───── Listing
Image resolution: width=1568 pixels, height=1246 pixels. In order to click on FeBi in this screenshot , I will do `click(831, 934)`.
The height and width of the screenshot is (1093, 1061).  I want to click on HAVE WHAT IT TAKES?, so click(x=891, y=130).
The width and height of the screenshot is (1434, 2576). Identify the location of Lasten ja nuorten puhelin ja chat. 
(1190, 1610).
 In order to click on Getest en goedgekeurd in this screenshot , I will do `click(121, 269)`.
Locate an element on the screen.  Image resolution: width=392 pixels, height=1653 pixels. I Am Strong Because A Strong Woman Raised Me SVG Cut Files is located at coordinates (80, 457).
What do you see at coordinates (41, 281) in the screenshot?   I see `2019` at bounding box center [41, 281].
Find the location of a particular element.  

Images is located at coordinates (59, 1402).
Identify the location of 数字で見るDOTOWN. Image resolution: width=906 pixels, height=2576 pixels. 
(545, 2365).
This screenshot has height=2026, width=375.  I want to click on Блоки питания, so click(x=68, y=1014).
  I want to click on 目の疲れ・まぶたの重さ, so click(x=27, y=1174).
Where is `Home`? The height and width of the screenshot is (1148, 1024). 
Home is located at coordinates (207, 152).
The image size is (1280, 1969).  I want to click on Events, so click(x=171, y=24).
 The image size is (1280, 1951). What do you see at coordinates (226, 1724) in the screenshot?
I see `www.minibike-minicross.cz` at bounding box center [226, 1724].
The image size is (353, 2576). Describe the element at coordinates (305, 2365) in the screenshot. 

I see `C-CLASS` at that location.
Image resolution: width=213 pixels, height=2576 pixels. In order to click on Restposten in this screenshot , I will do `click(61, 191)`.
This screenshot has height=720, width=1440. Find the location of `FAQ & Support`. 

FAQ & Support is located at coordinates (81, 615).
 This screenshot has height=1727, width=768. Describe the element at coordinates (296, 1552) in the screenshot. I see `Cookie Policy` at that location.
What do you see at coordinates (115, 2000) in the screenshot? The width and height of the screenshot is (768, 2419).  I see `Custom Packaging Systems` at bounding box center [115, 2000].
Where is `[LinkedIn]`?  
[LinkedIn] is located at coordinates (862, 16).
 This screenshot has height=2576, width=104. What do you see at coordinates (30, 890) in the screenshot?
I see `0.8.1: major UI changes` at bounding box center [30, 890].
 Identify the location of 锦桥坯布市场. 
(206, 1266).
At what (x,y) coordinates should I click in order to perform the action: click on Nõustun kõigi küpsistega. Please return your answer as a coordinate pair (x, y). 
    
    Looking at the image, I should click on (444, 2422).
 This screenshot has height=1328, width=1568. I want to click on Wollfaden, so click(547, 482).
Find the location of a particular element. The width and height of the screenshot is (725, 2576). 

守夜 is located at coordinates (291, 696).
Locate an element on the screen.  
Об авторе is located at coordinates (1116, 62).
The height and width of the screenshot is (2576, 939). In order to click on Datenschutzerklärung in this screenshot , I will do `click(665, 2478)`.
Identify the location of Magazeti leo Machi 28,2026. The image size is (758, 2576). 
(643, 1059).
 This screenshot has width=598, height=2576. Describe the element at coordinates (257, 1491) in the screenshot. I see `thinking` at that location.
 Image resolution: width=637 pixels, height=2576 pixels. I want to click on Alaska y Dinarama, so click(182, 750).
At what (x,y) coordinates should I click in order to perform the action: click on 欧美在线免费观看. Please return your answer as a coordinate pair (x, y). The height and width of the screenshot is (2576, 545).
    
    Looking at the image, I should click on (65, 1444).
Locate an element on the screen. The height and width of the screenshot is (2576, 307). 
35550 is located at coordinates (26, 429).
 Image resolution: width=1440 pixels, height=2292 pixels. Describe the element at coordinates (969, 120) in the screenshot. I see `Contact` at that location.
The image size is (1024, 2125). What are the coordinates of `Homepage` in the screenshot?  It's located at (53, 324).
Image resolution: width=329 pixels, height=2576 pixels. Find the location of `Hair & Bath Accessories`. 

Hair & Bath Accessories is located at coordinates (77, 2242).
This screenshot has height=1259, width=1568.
──────────
### What to produce
Reproduce the rows above word for word, from the line containing "coordinates (80, 457)." through the line containing "Images is located at coordinates (59, 1402).", with both of those lines included.

### The solution
Locate an element on the screen.  Image resolution: width=392 pixels, height=1653 pixels. I Am Strong Because A Strong Woman Raised Me SVG Cut Files is located at coordinates (80, 457).
What do you see at coordinates (41, 281) in the screenshot?   I see `2019` at bounding box center [41, 281].
Find the location of a particular element.  

Images is located at coordinates (59, 1402).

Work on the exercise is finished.